Voci per individuare parole ed elementi:
++++++
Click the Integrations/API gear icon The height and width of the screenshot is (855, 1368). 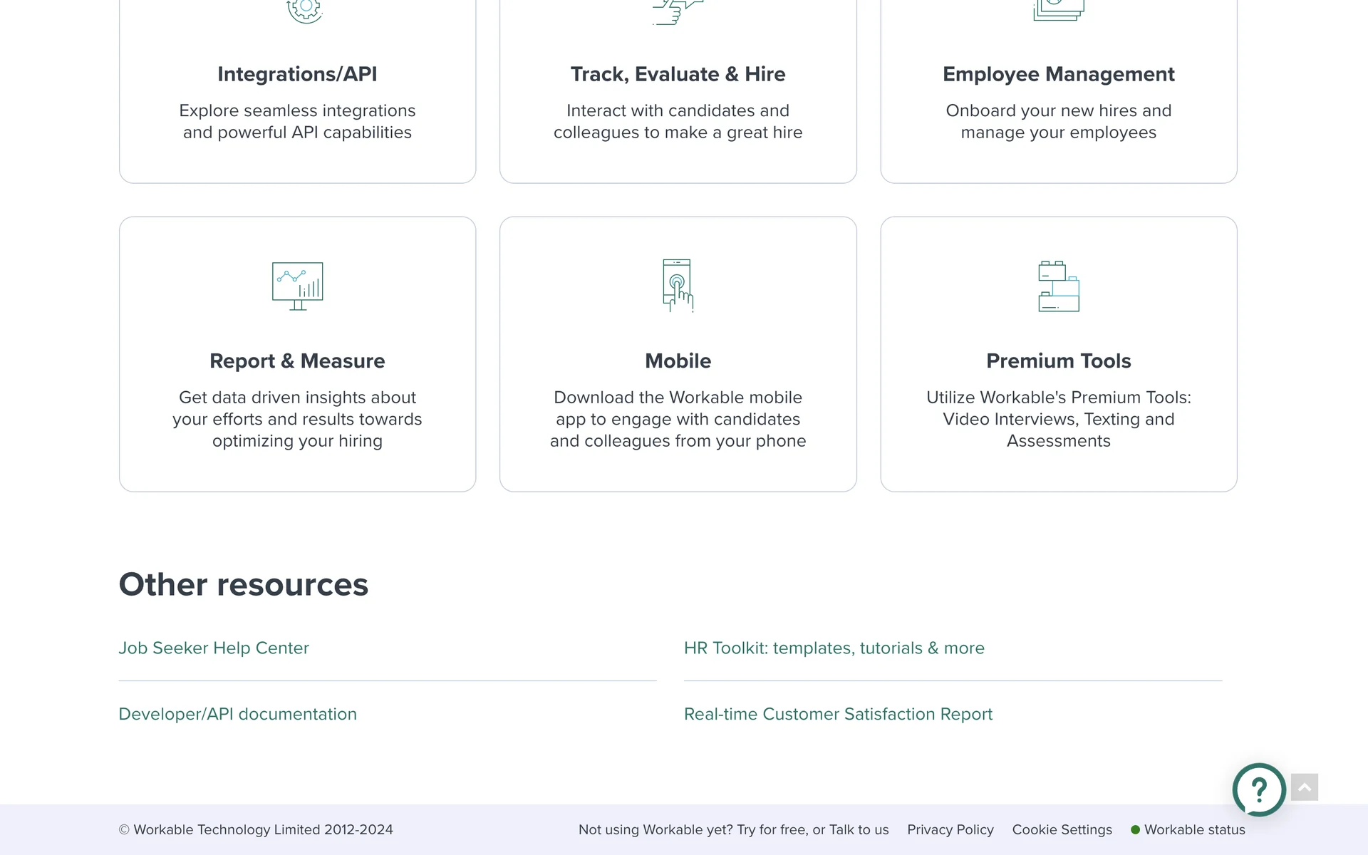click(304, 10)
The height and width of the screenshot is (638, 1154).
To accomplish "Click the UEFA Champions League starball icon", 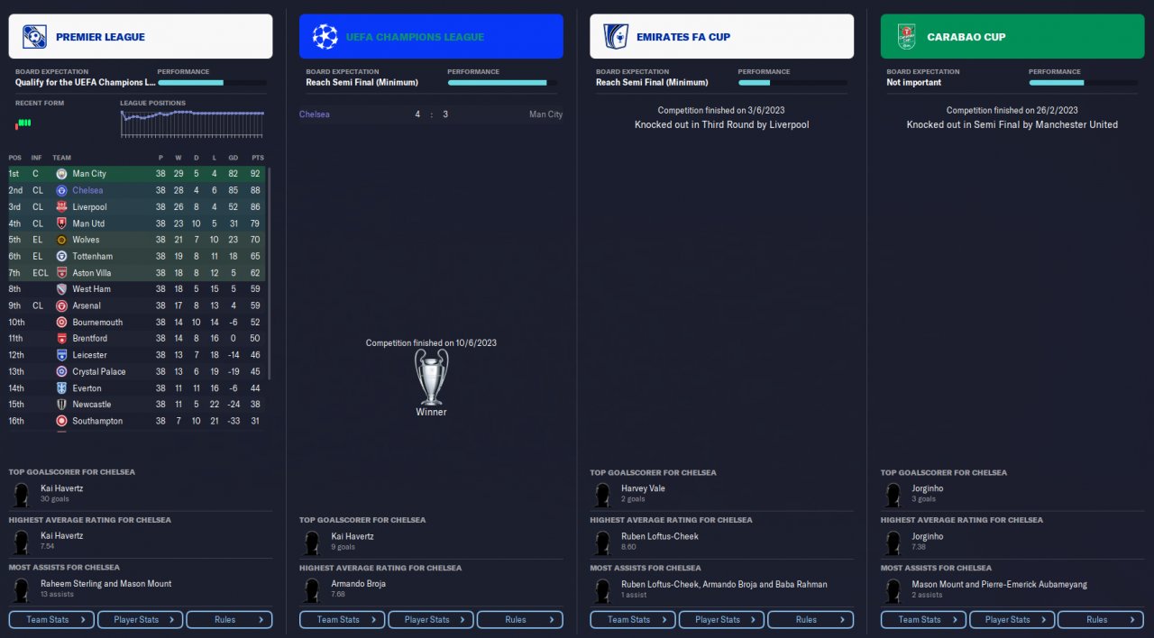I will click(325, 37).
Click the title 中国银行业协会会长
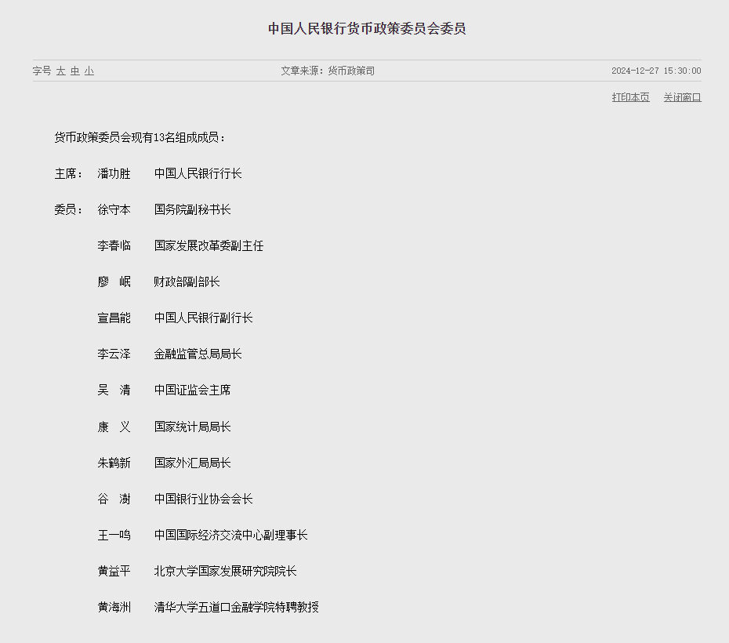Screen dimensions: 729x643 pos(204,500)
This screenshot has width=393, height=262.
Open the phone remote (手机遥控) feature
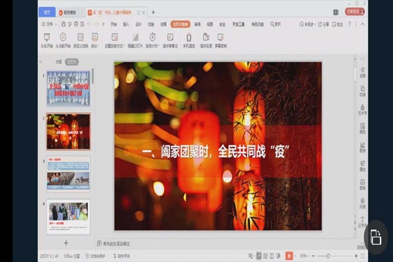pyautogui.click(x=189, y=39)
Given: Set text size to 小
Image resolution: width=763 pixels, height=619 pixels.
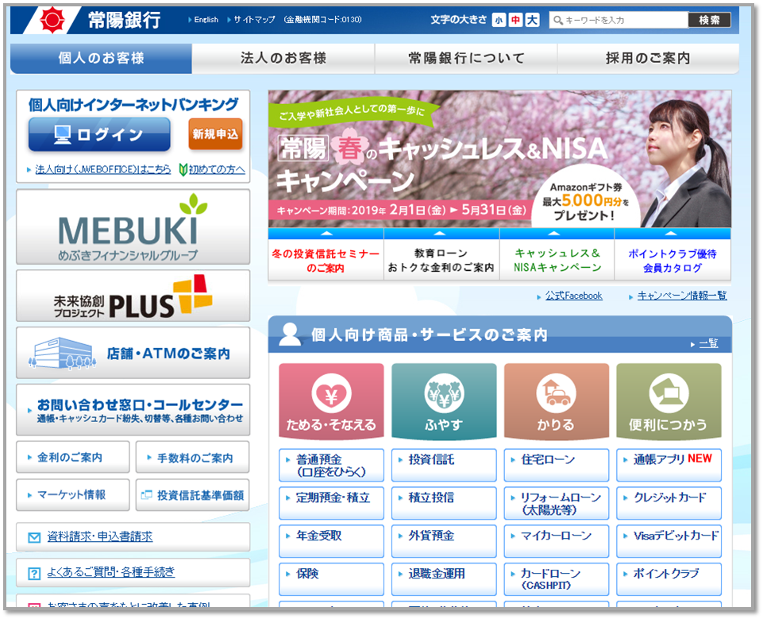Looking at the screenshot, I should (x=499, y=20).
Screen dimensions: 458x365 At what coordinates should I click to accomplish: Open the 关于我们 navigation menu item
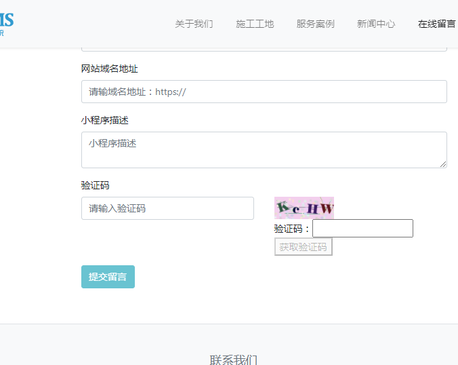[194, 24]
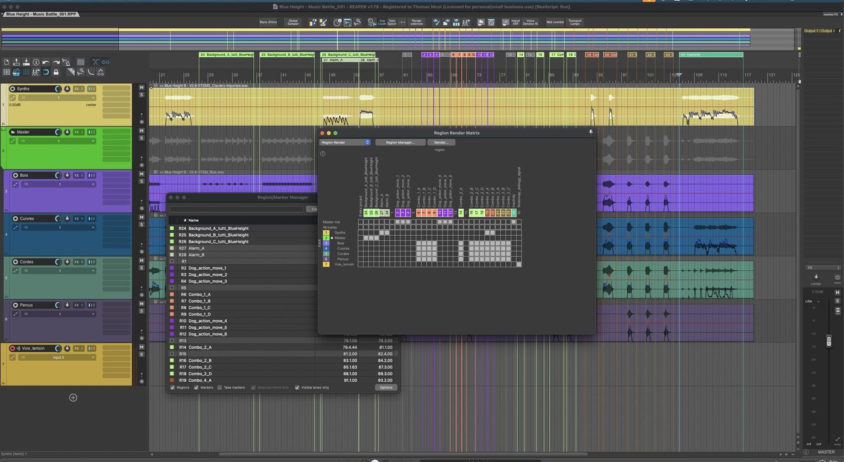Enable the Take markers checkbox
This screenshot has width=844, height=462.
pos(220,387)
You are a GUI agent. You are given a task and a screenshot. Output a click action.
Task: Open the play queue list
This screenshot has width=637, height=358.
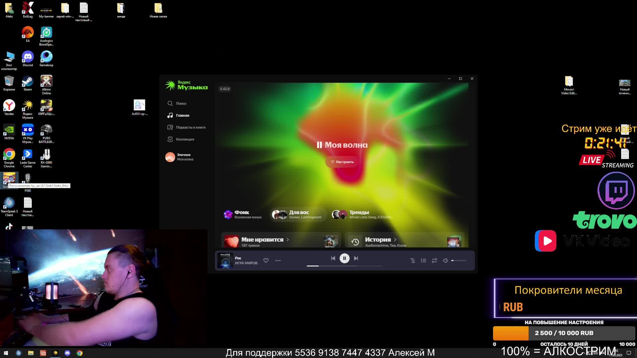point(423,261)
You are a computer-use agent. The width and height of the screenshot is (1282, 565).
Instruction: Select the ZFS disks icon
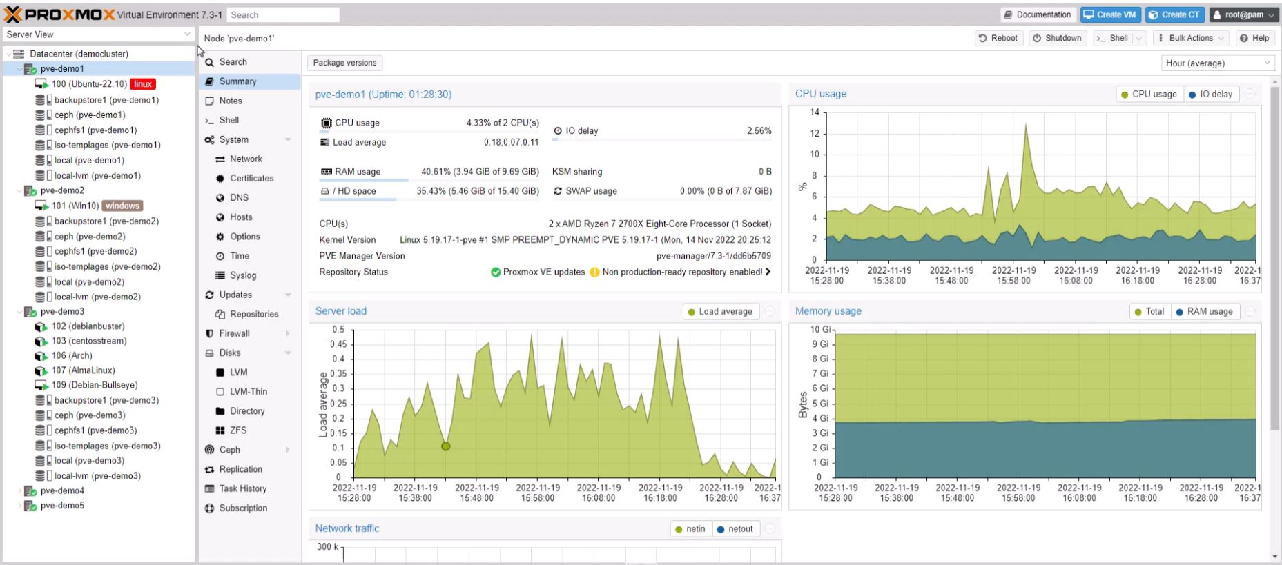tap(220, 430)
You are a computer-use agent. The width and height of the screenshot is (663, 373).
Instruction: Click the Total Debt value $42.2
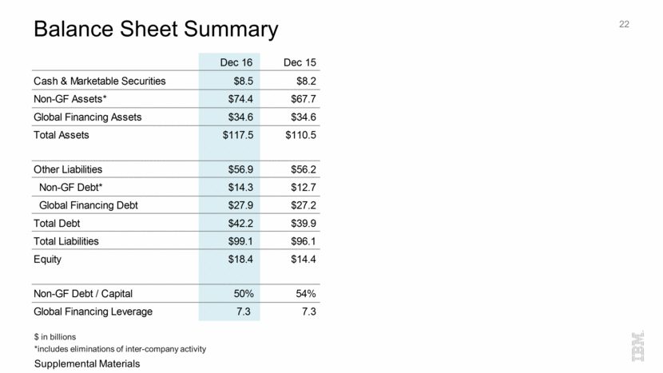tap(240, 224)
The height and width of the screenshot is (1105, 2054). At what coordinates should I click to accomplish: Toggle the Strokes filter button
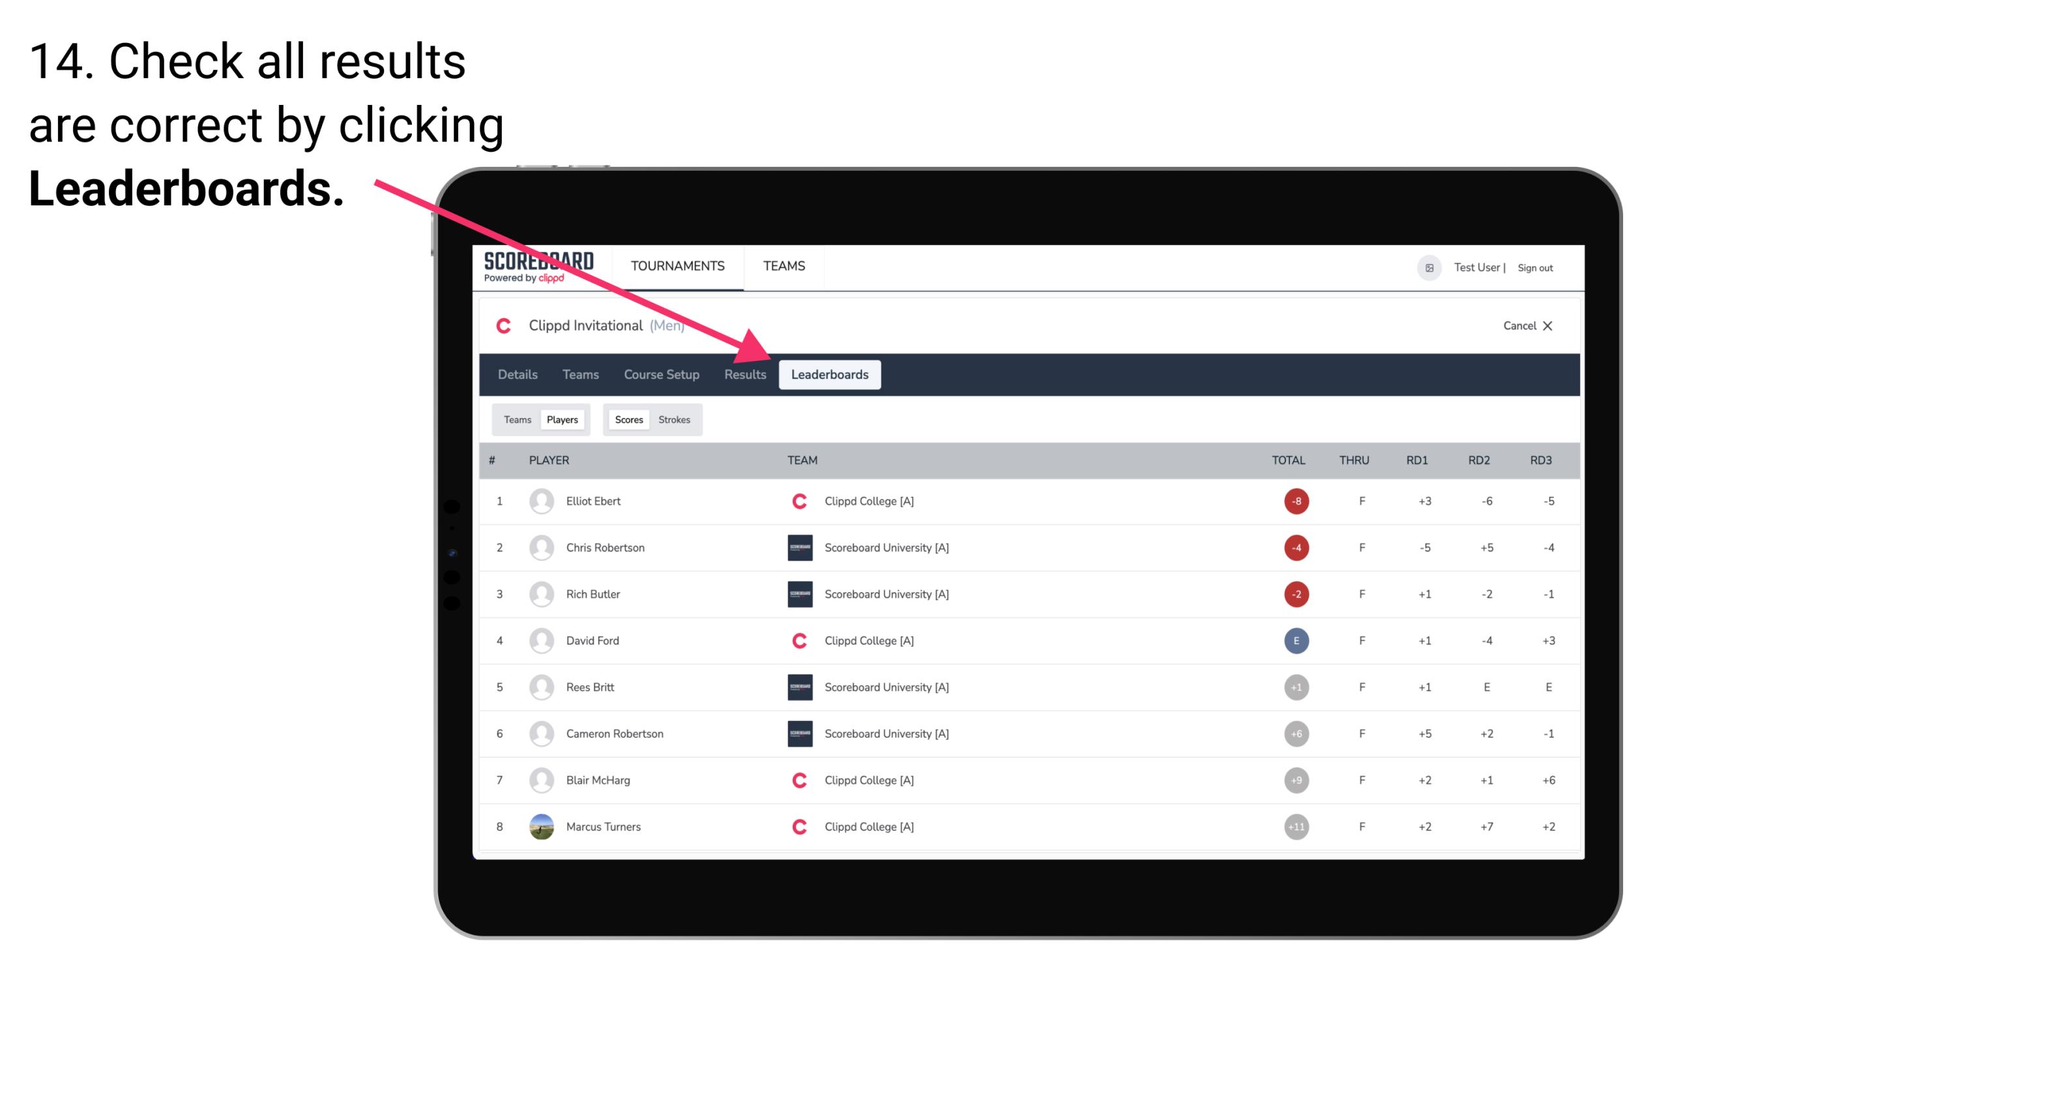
++++++
*Istruzioni*.
Formatta come lista JSON di stringhe le righe delle voci, dalla riga che contiene "Click the title 中国银行业协会会长" fino alla fine delle voci, estremi inclusi, con una stringa per ogni riga e senza righe vuote. Lascia fuori le immagini.

*Risposta*.
[
  "Click the title 中国银行业协会会长",
  "Screen dimensions: 729x643 pos(204,500)",
  "This screenshot has width=393, height=262.",
  "Open the phone remote (手机遥控) feature",
  "pyautogui.click(x=189, y=39)",
  "Given: Set text size to 小",
  "Image resolution: width=763 pixels, height=619 pixels.",
  "Looking at the screenshot, I should (x=499, y=20).",
  "Screen dimensions: 458x365 At what coordinates should I click to accomplish: Open the 关于我们 navigation menu item",
  "[194, 24]",
  "Enable the Take markers checkbox",
  "This screenshot has width=844, height=462.",
  "pos(220,387)",
  "You are a GUI agent. You are given a task and a screenshot. Output a click action.",
  "Task: Open the play queue list",
  "This screenshot has width=637, height=358.",
  "point(423,261)",
  "You are a computer-use agent. The width and height of the screenshot is (1282, 565).",
  "Instruction: Select the ZFS disks icon",
  "tap(220, 430)",
  "You are a computer-use agent. The width and height of the screenshot is (663, 373).",
  "Instruction: Click the Total Debt value $42.2",
  "tap(240, 224)",
  "The height and width of the screenshot is (1105, 2054). At what coordinates should I click to accomplish: Toggle the Strokes filter button"
]